The permanent solution is to patch the cluster's OMs with HDDS-9876.

Or if patching is not an immediate option, a temporary solution is fix their OM 
DB by applying the txs using another Ozone cluster with the patch:
1. Grab the affected cluster's *om.db {color:red}and Raft logs{color}*, 
transfer both to a second cluster with HDDS-9876 patched.
1.5. Confirm the transactionInfoTable has a lower index than the latest Raft 
logs:
{code:bash|title=Check transactionInfoTable index. Index is 253086177 in this 
case}
# ozone debug ldb --db=/var/lib/hadoop-ozone/om/data/om.db scan 
--column_family=transactionInfoTable
...
{ "#TRANSACTIONINFO": {
  "transactionInfoString": "2862#253086177"
} }
{code}
{code:bash|title=Check OM Raft logs. Latest index is 253086398}
# ls -l /var/lib/hadoop-ozone/om/ratis/*/current/
total 3320
-rw-r--r-- 1 hdfs hdfs 3343710 Jun 23 13:54 log_253079988-253086377
-rw-r--r-- 1 hdfs hdfs     189 Jun 23 14:14 log_253086378-253086379
-rw-r--r-- 1 hdfs hdfs     189 Jun 23 14:24 log_253086380-253086381
-rw-r--r-- 1 hdfs hdfs     189 Jun 23 15:18 log_253086382-253086383
-rw-r--r-- 1 hdfs hdfs     189 Jun 23 15:20 log_253086384-253086385
-rw-r--r-- 1 hdfs hdfs     189 Jun 23 15:58 log_253086386-253086387
-rw-r--r-- 1 hdfs hdfs     189 Jun 23 16:01 log_253086388-253086389
-rw-r--r-- 1 hdfs hdfs     189 Jun 23 17:27 log_253086390-253086391
-rw-r--r-- 1 hdfs hdfs     189 Jun 23 17:39 log_253086392-253086393
-rw-r--r-- 1 hdfs hdfs     189 Jun 23 17:50 log_253086394-253086395
-rw-r--r-- 1 hdfs hdfs     189 Jun 23 18:20 log_253086396-253086397
-rw-r--r-- 1 hdfs hdfs     189 Jun 23 21:32 log_inprogress_253086398
-rw-r--r-- 1 hdfs hdfs      64 Jun 23 18:24 raft-meta
-rw-r--r-- 1 hdfs hdfs     155 Jun 24 04:05 raft-meta.conf
{code}
2. Start OM on the second cluster with configs applied (e.g. OM ID, service ID, 
SCM ID or [patch it out in the 
code|https://github.com/apache/ozone/blob/27c1513fd92346a3e91d3705d057a07b10d7abad/hadoop-ozone/ozone-manager/src/main/java/org/apache/hadoop/ozone/om/OzoneManager.java#L624-L625]
 so that OM's Raft server will boot up)
3. Tail the OM log.

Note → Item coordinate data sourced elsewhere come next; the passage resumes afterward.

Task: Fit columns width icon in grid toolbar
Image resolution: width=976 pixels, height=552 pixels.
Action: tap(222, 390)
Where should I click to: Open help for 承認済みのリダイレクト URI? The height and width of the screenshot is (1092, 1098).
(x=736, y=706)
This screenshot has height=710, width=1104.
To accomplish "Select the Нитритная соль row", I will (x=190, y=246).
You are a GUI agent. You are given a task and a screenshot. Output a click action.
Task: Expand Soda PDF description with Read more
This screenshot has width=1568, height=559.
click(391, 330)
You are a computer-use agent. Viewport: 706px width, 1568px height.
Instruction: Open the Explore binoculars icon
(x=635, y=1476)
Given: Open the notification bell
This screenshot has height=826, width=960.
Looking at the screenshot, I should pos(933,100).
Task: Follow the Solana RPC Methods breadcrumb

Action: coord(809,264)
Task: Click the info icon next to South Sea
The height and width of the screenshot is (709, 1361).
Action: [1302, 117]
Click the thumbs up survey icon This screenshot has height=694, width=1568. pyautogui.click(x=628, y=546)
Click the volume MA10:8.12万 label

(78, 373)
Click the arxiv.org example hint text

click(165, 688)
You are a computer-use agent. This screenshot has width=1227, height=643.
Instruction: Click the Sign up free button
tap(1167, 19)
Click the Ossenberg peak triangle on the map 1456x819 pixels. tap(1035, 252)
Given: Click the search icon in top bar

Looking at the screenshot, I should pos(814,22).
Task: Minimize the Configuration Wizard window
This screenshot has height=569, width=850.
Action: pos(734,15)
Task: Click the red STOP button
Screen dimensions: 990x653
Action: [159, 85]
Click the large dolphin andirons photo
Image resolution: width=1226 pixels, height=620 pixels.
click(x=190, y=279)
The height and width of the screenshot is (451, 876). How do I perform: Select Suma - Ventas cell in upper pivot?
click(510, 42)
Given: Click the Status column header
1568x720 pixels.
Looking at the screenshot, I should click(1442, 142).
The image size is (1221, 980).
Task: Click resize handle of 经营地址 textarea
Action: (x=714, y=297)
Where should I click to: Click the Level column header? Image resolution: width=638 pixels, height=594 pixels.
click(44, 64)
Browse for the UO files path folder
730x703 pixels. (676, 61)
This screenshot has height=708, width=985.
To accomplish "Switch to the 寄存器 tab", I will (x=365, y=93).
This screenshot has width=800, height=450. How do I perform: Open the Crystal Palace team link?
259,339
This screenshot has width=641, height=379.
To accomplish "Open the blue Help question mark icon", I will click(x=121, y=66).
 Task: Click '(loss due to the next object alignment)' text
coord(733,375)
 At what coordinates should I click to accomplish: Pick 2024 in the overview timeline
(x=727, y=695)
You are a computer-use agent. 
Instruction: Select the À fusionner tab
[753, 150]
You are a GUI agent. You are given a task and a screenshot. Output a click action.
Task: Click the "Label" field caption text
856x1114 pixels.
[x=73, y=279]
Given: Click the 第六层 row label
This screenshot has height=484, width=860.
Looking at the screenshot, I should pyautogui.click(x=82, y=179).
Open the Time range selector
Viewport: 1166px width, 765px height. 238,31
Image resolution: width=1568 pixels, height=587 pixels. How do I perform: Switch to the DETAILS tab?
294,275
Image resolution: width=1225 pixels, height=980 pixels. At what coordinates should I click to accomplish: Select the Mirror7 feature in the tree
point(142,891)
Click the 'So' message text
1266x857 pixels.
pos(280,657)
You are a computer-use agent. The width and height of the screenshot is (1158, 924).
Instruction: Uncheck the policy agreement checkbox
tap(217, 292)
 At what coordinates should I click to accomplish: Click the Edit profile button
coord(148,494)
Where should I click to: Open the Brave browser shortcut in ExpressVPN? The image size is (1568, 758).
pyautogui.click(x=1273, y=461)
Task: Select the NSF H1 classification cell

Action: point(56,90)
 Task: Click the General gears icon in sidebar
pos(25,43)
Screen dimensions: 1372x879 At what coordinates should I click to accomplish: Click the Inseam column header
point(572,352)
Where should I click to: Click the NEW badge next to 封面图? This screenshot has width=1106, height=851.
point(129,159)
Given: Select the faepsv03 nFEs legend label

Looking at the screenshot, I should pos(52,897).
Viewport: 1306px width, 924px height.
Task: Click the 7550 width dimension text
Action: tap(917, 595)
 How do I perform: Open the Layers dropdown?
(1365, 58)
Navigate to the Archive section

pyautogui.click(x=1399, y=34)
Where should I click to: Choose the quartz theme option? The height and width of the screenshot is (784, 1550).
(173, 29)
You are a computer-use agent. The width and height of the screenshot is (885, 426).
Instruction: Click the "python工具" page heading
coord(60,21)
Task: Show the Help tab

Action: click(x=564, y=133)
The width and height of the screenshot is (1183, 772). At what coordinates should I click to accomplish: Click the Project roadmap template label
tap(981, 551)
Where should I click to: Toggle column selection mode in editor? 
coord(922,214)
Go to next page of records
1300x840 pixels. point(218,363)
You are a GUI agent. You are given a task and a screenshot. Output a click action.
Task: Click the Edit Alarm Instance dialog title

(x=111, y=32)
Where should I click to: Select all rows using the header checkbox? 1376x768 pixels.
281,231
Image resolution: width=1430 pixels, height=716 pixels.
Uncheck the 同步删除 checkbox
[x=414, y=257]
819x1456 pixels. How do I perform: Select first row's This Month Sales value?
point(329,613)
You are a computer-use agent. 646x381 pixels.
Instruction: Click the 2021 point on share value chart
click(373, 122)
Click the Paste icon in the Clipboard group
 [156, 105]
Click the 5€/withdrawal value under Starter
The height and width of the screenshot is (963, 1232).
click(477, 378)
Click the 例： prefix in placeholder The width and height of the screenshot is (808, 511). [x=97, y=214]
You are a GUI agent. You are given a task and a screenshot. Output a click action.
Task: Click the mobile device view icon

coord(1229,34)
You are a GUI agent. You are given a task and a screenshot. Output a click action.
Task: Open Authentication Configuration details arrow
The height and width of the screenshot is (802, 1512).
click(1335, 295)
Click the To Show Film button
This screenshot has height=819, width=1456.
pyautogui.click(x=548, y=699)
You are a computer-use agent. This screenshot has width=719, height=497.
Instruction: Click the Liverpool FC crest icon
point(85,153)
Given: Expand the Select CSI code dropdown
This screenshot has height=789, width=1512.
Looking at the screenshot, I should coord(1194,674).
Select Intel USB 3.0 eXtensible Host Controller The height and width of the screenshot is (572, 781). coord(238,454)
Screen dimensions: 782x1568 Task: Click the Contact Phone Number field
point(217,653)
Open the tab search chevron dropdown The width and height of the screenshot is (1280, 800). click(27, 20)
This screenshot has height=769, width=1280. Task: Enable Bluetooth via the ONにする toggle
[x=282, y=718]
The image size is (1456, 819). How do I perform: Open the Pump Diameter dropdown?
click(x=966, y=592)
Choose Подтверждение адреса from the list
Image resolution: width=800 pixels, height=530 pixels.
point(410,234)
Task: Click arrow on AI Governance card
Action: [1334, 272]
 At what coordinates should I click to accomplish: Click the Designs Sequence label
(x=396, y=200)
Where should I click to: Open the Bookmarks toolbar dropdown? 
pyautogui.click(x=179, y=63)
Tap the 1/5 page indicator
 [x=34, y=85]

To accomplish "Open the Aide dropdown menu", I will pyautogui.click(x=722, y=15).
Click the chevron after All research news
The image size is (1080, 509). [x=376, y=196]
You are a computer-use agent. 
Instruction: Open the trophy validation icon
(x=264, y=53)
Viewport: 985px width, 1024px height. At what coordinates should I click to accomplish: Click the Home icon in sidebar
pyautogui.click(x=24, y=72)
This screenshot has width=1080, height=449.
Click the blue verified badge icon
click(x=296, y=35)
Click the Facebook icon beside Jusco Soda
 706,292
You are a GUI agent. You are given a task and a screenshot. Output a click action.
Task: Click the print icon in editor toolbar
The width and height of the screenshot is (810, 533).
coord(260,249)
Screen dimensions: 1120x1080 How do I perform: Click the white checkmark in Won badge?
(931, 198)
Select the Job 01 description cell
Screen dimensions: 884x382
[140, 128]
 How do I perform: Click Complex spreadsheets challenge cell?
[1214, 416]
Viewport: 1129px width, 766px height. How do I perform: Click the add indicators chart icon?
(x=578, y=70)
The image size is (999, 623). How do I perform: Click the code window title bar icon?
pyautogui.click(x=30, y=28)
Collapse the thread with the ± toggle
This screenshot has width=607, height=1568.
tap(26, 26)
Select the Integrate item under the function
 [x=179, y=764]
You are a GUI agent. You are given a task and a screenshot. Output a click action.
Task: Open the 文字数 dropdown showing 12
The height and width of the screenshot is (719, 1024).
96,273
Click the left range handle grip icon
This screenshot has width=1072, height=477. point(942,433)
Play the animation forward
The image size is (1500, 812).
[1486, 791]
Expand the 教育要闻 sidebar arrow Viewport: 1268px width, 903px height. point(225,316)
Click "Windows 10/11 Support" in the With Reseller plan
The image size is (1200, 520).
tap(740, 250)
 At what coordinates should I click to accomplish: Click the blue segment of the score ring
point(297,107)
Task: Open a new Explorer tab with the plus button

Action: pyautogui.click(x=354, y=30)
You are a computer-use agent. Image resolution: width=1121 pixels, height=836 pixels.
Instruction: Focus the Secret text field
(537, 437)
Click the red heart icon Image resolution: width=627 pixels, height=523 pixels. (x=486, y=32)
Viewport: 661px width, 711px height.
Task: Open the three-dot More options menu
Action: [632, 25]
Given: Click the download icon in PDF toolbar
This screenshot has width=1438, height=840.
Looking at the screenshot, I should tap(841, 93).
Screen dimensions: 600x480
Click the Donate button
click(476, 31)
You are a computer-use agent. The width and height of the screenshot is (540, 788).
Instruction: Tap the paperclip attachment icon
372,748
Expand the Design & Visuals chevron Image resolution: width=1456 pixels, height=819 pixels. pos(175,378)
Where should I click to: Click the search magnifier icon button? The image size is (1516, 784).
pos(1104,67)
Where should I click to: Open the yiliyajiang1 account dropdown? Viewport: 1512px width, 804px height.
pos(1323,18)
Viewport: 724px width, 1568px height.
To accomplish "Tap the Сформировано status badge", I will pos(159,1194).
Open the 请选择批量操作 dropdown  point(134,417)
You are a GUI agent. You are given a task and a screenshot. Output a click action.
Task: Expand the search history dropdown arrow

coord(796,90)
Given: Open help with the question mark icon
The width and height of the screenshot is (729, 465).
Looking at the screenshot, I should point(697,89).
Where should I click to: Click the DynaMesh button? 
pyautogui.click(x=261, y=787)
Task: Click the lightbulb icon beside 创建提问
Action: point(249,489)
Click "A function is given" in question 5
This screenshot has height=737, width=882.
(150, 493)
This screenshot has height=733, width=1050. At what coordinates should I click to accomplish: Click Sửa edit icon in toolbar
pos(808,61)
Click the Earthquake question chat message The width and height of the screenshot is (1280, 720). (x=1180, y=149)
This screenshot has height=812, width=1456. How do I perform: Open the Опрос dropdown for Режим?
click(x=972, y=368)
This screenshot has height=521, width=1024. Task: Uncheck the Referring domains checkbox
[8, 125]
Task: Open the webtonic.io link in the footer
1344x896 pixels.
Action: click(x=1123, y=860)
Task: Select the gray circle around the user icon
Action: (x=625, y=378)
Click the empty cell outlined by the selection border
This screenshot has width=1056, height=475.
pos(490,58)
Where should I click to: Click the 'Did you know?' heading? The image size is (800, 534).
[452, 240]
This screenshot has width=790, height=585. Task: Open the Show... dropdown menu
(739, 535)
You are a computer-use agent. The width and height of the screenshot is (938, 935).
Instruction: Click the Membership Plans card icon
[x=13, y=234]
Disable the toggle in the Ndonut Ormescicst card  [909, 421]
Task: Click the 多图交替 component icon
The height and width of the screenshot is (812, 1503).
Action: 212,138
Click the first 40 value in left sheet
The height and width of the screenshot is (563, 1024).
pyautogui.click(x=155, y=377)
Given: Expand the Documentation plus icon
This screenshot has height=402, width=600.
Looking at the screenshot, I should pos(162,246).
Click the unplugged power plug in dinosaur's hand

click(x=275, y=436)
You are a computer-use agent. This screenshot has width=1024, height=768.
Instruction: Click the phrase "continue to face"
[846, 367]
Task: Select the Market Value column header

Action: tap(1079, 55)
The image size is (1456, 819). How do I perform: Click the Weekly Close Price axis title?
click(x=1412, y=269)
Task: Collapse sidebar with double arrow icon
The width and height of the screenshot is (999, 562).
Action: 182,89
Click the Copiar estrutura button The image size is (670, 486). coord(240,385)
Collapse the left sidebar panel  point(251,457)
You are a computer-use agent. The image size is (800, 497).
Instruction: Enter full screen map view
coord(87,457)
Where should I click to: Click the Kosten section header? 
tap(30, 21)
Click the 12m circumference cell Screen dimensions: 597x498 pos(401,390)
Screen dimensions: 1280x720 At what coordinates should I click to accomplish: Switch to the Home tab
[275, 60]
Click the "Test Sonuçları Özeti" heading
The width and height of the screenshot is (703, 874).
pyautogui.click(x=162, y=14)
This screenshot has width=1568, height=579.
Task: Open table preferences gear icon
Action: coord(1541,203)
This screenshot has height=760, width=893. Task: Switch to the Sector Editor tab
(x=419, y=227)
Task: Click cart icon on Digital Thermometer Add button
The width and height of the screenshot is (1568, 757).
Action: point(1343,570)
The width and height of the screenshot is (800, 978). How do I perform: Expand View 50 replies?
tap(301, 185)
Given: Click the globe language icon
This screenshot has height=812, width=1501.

Wait for Raft server to start and (attempt to) start an 
election. The Ratis election won't actually progress because we only have one 
OM node, but that is perfectly fine for our purpose because we just need the 
Raft server and OzoneManagerStateMachine to apply the transactions. No need to 
allow the OM to actually serve any client requests during the repair.
{code}
tail -F /var/log/hadoop-ozone/ozone-om.log
{code}
4. Run {{ozone debug ldb}} on {{transactionInfoTable}} again to check the index 
applied to OM DB. Index is 253086398 in this case, which caught up to the 
latest Raft logs, indicating that the previously "stuck" transactions are now 
applied to OM DB. That is exactly what we want. Now we got the OM DB "fixed".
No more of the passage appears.